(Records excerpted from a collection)

>>

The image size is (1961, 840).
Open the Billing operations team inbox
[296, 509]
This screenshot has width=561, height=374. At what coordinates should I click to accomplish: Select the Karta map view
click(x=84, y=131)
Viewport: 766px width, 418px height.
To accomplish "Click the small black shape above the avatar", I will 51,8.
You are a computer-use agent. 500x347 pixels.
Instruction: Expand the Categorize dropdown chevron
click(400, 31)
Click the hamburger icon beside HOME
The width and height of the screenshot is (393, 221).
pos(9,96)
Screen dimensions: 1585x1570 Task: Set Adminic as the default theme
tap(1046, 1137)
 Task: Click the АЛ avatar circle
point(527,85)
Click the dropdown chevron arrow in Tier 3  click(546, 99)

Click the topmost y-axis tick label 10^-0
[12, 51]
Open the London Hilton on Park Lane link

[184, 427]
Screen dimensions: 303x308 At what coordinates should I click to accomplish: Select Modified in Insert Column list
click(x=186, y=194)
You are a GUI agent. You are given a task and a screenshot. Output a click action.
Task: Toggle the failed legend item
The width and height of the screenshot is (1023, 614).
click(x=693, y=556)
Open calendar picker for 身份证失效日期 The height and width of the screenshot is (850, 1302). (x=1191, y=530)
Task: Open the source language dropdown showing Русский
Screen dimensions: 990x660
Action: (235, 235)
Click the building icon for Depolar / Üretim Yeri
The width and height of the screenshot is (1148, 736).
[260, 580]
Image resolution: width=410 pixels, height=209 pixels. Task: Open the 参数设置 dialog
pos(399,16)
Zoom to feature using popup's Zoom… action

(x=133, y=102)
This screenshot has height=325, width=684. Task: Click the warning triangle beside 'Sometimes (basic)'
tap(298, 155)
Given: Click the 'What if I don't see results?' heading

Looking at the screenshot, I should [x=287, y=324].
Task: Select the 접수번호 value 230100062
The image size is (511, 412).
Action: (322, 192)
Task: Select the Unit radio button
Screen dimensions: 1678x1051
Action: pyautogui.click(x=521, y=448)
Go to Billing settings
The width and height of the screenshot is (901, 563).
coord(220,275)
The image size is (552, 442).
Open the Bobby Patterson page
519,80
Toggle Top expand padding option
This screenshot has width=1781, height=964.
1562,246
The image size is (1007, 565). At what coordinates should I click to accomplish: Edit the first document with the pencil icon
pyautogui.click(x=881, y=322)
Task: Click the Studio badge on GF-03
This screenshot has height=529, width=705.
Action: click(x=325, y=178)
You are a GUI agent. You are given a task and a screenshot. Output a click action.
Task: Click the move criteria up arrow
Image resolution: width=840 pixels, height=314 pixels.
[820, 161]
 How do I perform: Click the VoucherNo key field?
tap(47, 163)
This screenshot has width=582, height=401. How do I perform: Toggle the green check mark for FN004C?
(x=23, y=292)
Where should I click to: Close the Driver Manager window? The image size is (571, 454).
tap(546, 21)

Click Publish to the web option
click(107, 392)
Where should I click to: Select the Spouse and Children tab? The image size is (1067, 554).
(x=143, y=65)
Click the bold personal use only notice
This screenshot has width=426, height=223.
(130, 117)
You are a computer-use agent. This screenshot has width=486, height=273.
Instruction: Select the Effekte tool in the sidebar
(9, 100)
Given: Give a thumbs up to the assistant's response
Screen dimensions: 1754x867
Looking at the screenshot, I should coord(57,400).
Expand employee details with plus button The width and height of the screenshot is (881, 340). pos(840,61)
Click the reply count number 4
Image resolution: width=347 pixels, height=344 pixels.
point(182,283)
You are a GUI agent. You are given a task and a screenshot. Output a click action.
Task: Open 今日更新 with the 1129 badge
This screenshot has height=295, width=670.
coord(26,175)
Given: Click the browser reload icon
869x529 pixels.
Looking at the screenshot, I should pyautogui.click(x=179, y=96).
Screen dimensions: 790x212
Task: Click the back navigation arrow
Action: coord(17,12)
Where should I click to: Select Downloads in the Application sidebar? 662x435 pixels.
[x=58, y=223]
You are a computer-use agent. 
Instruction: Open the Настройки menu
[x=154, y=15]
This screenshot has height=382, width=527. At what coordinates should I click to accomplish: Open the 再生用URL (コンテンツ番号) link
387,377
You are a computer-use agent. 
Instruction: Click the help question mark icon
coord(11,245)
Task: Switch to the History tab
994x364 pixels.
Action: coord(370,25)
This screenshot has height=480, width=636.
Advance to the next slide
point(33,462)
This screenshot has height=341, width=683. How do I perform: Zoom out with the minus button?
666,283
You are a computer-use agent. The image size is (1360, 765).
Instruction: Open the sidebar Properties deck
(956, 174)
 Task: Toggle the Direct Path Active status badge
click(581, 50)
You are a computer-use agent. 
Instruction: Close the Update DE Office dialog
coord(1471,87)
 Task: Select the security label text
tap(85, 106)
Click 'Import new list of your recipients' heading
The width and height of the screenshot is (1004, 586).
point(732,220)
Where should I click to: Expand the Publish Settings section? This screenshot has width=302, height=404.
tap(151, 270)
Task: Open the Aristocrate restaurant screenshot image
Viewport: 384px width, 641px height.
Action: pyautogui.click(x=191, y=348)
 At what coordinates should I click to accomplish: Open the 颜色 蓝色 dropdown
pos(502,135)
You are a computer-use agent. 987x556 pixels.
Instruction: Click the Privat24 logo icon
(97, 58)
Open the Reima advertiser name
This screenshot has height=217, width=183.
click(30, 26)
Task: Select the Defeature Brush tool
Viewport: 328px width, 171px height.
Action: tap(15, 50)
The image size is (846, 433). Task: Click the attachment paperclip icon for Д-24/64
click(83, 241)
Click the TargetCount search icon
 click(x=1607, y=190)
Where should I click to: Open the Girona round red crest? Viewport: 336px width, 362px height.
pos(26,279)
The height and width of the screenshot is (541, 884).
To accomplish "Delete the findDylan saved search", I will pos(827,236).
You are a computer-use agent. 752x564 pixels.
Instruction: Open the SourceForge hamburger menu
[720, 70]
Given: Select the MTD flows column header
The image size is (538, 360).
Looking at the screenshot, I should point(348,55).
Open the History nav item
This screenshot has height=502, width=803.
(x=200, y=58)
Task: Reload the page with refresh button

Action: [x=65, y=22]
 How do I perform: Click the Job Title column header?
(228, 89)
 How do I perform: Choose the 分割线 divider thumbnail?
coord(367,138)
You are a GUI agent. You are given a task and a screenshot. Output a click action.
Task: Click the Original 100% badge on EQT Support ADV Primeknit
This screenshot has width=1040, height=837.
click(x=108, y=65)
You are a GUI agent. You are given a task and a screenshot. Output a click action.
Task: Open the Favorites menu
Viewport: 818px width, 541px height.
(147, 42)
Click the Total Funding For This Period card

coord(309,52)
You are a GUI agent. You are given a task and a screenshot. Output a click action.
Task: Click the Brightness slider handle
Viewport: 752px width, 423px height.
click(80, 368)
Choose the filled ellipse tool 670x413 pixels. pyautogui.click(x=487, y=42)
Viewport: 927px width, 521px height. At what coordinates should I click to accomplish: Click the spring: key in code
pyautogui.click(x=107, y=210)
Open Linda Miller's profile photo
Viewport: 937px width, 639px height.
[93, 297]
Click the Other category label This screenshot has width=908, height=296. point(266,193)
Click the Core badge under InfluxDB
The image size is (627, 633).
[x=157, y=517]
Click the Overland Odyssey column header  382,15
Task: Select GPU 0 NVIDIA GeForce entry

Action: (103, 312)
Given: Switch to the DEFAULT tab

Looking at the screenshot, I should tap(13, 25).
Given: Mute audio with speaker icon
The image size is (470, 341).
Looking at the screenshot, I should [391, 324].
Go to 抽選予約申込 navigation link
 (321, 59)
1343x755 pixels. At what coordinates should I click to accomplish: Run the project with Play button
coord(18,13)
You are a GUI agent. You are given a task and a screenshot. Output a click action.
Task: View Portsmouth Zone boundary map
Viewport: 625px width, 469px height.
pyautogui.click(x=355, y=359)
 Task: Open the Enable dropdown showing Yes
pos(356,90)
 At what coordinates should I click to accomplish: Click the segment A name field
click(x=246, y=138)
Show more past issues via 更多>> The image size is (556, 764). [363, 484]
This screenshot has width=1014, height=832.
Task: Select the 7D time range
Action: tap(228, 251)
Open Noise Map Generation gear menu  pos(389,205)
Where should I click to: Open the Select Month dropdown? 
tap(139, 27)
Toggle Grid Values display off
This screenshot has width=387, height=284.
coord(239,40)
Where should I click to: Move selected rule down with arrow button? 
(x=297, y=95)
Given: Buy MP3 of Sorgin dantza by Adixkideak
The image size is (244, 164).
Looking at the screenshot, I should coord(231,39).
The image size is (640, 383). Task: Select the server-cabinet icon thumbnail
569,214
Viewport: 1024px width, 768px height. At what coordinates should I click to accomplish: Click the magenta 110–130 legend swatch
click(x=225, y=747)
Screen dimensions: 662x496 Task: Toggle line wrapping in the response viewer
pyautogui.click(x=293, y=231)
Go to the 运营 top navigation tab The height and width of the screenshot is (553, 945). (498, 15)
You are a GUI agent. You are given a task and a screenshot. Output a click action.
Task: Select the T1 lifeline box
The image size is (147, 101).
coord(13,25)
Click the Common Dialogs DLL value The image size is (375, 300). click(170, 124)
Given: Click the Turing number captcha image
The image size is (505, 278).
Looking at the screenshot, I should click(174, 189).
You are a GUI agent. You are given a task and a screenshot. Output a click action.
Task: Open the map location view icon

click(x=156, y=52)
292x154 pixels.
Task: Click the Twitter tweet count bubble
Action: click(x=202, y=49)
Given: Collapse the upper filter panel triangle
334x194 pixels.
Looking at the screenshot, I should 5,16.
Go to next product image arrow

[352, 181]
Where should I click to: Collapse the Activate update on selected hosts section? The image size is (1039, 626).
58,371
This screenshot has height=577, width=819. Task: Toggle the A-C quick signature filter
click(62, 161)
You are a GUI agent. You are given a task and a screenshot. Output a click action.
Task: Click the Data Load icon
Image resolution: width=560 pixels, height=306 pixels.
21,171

<<

## Given exercise
Identify each line in the items above that contains the string "button" with matching case, and copy every such line.

## Exercise result
Task: Select the Unit radio button
Expand employee details with plus button The width and height of the screenshot is (881, 340). pos(840,61)
This screenshot has height=341, width=683. How do I perform: Zoom out with the minus button?
Task: Reload the page with refresh button
1343x755 pixels. At what coordinates should I click to accomplish: Run the project with Play button
Where should I click to: Move selected rule down with arrow button? 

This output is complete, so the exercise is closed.